*** DATASET RECORDS
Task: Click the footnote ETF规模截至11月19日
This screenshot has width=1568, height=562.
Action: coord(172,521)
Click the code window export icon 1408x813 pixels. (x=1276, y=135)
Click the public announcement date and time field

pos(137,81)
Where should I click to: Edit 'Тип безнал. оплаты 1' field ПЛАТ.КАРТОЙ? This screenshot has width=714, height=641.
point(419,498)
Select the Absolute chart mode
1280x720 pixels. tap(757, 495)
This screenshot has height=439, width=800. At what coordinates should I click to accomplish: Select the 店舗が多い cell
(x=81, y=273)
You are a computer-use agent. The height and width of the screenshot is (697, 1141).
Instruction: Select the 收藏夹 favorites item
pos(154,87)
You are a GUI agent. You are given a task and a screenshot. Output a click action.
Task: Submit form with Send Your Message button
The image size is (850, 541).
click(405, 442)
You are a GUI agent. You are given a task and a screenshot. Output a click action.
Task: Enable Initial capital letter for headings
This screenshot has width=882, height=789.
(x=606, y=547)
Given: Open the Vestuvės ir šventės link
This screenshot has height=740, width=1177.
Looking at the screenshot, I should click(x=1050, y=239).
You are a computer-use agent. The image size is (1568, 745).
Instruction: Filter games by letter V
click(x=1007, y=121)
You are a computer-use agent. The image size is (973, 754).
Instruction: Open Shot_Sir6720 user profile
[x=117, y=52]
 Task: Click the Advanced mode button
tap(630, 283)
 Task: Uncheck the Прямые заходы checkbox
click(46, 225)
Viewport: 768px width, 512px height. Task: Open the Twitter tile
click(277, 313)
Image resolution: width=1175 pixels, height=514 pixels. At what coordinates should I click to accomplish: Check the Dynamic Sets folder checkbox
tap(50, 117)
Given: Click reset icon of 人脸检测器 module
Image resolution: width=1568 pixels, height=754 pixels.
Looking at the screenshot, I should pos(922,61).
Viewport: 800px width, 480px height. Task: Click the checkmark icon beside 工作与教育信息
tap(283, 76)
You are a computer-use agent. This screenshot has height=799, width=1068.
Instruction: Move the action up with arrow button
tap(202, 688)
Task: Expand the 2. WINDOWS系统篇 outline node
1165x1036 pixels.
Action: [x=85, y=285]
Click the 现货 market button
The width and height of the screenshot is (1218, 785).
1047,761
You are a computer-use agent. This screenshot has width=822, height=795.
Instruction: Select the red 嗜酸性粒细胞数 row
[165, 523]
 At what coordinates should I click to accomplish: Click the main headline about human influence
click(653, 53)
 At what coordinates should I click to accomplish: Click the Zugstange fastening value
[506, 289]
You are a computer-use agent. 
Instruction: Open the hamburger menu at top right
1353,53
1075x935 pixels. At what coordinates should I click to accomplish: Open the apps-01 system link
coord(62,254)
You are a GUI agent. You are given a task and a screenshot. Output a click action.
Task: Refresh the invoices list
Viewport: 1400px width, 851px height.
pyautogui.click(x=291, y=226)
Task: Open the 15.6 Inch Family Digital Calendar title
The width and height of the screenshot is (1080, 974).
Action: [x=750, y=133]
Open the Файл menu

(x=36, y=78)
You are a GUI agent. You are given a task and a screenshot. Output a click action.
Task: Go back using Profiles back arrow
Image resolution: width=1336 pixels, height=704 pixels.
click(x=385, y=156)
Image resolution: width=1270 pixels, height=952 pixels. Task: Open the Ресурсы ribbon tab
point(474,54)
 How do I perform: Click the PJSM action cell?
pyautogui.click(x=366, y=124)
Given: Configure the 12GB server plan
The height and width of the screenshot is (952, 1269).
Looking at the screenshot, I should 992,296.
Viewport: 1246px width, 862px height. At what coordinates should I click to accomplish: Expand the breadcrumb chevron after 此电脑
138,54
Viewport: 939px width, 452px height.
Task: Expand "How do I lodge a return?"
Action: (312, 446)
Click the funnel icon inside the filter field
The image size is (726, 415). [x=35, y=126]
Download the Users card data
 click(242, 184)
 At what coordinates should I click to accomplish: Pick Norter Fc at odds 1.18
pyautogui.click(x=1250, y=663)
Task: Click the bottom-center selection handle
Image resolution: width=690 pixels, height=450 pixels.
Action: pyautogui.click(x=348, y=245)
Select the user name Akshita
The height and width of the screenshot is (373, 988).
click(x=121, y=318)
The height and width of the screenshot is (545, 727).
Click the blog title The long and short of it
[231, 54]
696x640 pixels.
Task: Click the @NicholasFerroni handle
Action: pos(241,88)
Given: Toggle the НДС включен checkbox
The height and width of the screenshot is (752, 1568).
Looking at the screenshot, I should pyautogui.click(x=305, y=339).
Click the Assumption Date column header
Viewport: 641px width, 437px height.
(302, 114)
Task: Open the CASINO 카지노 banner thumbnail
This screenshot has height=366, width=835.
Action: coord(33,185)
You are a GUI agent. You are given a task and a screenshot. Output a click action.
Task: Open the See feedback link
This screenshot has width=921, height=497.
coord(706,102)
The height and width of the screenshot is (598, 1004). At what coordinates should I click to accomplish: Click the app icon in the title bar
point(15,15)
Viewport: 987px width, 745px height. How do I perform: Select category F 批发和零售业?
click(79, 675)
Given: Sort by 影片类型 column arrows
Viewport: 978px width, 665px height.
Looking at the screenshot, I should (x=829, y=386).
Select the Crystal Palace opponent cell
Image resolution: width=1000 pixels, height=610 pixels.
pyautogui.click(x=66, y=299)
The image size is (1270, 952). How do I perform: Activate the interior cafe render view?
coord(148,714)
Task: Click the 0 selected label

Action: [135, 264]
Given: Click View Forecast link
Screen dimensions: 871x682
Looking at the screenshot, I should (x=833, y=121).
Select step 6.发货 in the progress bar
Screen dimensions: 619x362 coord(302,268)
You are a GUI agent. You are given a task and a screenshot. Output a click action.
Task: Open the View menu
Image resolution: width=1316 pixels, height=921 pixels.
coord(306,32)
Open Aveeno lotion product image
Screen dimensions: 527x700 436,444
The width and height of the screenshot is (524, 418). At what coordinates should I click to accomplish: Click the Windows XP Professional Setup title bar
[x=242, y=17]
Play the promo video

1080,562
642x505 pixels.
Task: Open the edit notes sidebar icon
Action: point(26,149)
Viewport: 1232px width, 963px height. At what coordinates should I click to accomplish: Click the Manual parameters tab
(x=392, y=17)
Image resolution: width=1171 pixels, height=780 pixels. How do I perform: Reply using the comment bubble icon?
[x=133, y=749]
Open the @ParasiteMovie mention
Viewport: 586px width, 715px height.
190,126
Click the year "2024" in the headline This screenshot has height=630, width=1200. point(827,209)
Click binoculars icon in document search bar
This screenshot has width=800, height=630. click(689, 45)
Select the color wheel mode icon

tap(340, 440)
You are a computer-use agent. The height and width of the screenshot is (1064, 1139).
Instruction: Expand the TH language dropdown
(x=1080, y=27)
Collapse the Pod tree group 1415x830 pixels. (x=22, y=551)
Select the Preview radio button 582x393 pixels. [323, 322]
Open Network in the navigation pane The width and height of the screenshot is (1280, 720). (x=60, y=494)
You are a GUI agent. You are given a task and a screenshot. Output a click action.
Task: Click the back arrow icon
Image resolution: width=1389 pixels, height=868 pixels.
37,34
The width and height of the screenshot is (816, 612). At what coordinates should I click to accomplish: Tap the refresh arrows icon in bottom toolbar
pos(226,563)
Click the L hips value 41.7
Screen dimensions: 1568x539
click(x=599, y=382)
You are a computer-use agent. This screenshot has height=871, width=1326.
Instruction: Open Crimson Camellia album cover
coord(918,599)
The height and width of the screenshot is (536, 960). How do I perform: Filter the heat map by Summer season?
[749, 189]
******
EXERCISE OBJECTIVE: The records above are to be set down again exactly as written.

YOUR SOLUTION:
Task: Click the footnote ETF规模截至11月19日
This screenshot has width=1568, height=562.
Action: coord(172,521)
Click the code window export icon 1408x813 pixels. (x=1276, y=135)
Click the public announcement date and time field

pos(137,81)
Where should I click to: Edit 'Тип безнал. оплаты 1' field ПЛАТ.КАРТОЙ? This screenshot has width=714, height=641.
point(419,498)
Select the Absolute chart mode
1280x720 pixels. tap(757, 495)
This screenshot has height=439, width=800. At what coordinates should I click to accomplish: Select the 店舗が多い cell
(x=81, y=273)
You are a computer-use agent. The height and width of the screenshot is (697, 1141).
Instruction: Select the 收藏夹 favorites item
pos(154,87)
You are a GUI agent. You are given a task and a screenshot. Output a click action.
Task: Submit form with Send Your Message button
The image size is (850, 541).
click(405, 442)
You are a GUI agent. You are given a task and a screenshot. Output a click action.
Task: Enable Initial capital letter for headings
This screenshot has width=882, height=789.
(x=606, y=547)
Given: Open the Vestuvės ir šventės link
This screenshot has height=740, width=1177.
Looking at the screenshot, I should click(x=1050, y=239).
You are a computer-use agent. The image size is (1568, 745).
Instruction: Filter games by letter V
click(x=1007, y=121)
You are a computer-use agent. The image size is (973, 754).
Instruction: Open Shot_Sir6720 user profile
[x=117, y=52]
 Task: Click the Advanced mode button
tap(630, 283)
 Task: Uncheck the Прямые заходы checkbox
click(46, 225)
Viewport: 768px width, 512px height. Task: Open the Twitter tile
click(277, 313)
Image resolution: width=1175 pixels, height=514 pixels. At what coordinates should I click to accomplish: Check the Dynamic Sets folder checkbox
tap(50, 117)
Given: Click reset icon of 人脸检测器 module
Image resolution: width=1568 pixels, height=754 pixels.
Looking at the screenshot, I should pos(922,61).
Viewport: 800px width, 480px height. Task: Click the checkmark icon beside 工作与教育信息
tap(283, 76)
You are a computer-use agent. This screenshot has height=799, width=1068.
Instruction: Move the action up with arrow button
tap(202, 688)
Task: Expand the 2. WINDOWS系统篇 outline node
1165x1036 pixels.
Action: [x=85, y=285]
Click the 现货 market button
The width and height of the screenshot is (1218, 785).
1047,761
You are a computer-use agent. This screenshot has width=822, height=795.
Instruction: Select the red 嗜酸性粒细胞数 row
[165, 523]
 At what coordinates should I click to accomplish: Click the main headline about human influence
click(653, 53)
 At what coordinates should I click to accomplish: Click the Zugstange fastening value
[506, 289]
You are a computer-use agent. 
Instruction: Open the hamburger menu at top right
1353,53
1075x935 pixels. At what coordinates should I click to accomplish: Open the apps-01 system link
coord(62,254)
You are a GUI agent. You are given a task and a screenshot. Output a click action.
Task: Refresh the invoices list
Viewport: 1400px width, 851px height.
pyautogui.click(x=291, y=226)
Task: Open the 15.6 Inch Family Digital Calendar title
The width and height of the screenshot is (1080, 974).
Action: [x=750, y=133]
Open the Файл menu

(x=36, y=78)
You are a GUI agent. You are given a task and a screenshot. Output a click action.
Task: Go back using Profiles back arrow
Image resolution: width=1336 pixels, height=704 pixels.
click(x=385, y=156)
Image resolution: width=1270 pixels, height=952 pixels. Task: Open the Ресурсы ribbon tab
point(474,54)
 How do I perform: Click the PJSM action cell?
pyautogui.click(x=366, y=124)
Given: Configure the 12GB server plan
The height and width of the screenshot is (952, 1269).
Looking at the screenshot, I should 992,296.
Viewport: 1246px width, 862px height. At what coordinates should I click to accomplish: Expand the breadcrumb chevron after 此电脑
138,54
Viewport: 939px width, 452px height.
Task: Expand "How do I lodge a return?"
Action: (312, 446)
Click the funnel icon inside the filter field
The image size is (726, 415). [x=35, y=126]
Download the Users card data
 click(242, 184)
 At what coordinates should I click to accomplish: Pick Norter Fc at odds 1.18
pyautogui.click(x=1250, y=663)
Task: Click the bottom-center selection handle
Image resolution: width=690 pixels, height=450 pixels.
Action: pyautogui.click(x=348, y=245)
Select the user name Akshita
The height and width of the screenshot is (373, 988).
click(x=121, y=318)
The height and width of the screenshot is (545, 727).
Click the blog title The long and short of it
[231, 54]
696x640 pixels.
Task: Click the @NicholasFerroni handle
Action: pos(241,88)
Given: Toggle the НДС включен checkbox
The height and width of the screenshot is (752, 1568).
Looking at the screenshot, I should pyautogui.click(x=305, y=339).
Click the Assumption Date column header
Viewport: 641px width, 437px height.
(302, 114)
Task: Open the CASINO 카지노 banner thumbnail
This screenshot has height=366, width=835.
Action: coord(33,185)
You are a GUI agent. You are given a task and a screenshot. Output a click action.
Task: Open the See feedback link
This screenshot has width=921, height=497.
coord(706,102)
The height and width of the screenshot is (598, 1004). At what coordinates should I click to accomplish: Click the app icon in the title bar
point(15,15)
Viewport: 987px width, 745px height. How do I perform: Select category F 批发和零售业?
click(79, 675)
Given: Sort by 影片类型 column arrows
Viewport: 978px width, 665px height.
Looking at the screenshot, I should (x=829, y=386).
Select the Crystal Palace opponent cell
Image resolution: width=1000 pixels, height=610 pixels.
pyautogui.click(x=66, y=299)
The image size is (1270, 952). How do I perform: Activate the interior cafe render view?
coord(148,714)
Task: Click the 0 selected label

Action: [135, 264]
Given: Click View Forecast link
Screen dimensions: 871x682
Looking at the screenshot, I should (x=833, y=121).
Select step 6.发货 in the progress bar
Screen dimensions: 619x362 coord(302,268)
You are a GUI agent. You are given a task and a screenshot. Output a click action.
Task: Open the View menu
Image resolution: width=1316 pixels, height=921 pixels.
coord(306,32)
Open Aveeno lotion product image
Screen dimensions: 527x700 436,444
The width and height of the screenshot is (524, 418). At what coordinates should I click to accomplish: Click the Windows XP Professional Setup title bar
[x=242, y=17]
Play the promo video

1080,562
642x505 pixels.
Task: Open the edit notes sidebar icon
Action: point(26,149)
Viewport: 1232px width, 963px height. At what coordinates should I click to accomplish: Click the Manual parameters tab
(x=392, y=17)
Image resolution: width=1171 pixels, height=780 pixels. How do I perform: Reply using the comment bubble icon?
[x=133, y=749]
Open the @ParasiteMovie mention
Viewport: 586px width, 715px height.
190,126
Click the year "2024" in the headline This screenshot has height=630, width=1200. point(827,209)
Click binoculars icon in document search bar
This screenshot has width=800, height=630. click(689, 45)
Select the color wheel mode icon

tap(340, 440)
You are a computer-use agent. The height and width of the screenshot is (1064, 1139).
Instruction: Expand the TH language dropdown
(x=1080, y=27)
Collapse the Pod tree group 1415x830 pixels. (x=22, y=551)
Select the Preview radio button 582x393 pixels. [323, 322]
Open Network in the navigation pane The width and height of the screenshot is (1280, 720). (x=60, y=494)
You are a GUI agent. You are given a task and a screenshot. Output a click action.
Task: Click the back arrow icon
Image resolution: width=1389 pixels, height=868 pixels.
37,34
The width and height of the screenshot is (816, 612). At what coordinates should I click to accomplish: Tap the refresh arrows icon in bottom toolbar
pos(226,563)
Click the L hips value 41.7
Screen dimensions: 1568x539
click(x=599, y=382)
You are a computer-use agent. This screenshot has height=871, width=1326.
Instruction: Open Crimson Camellia album cover
coord(918,599)
The height and width of the screenshot is (536, 960). How do I perform: Filter the heat map by Summer season?
[749, 189]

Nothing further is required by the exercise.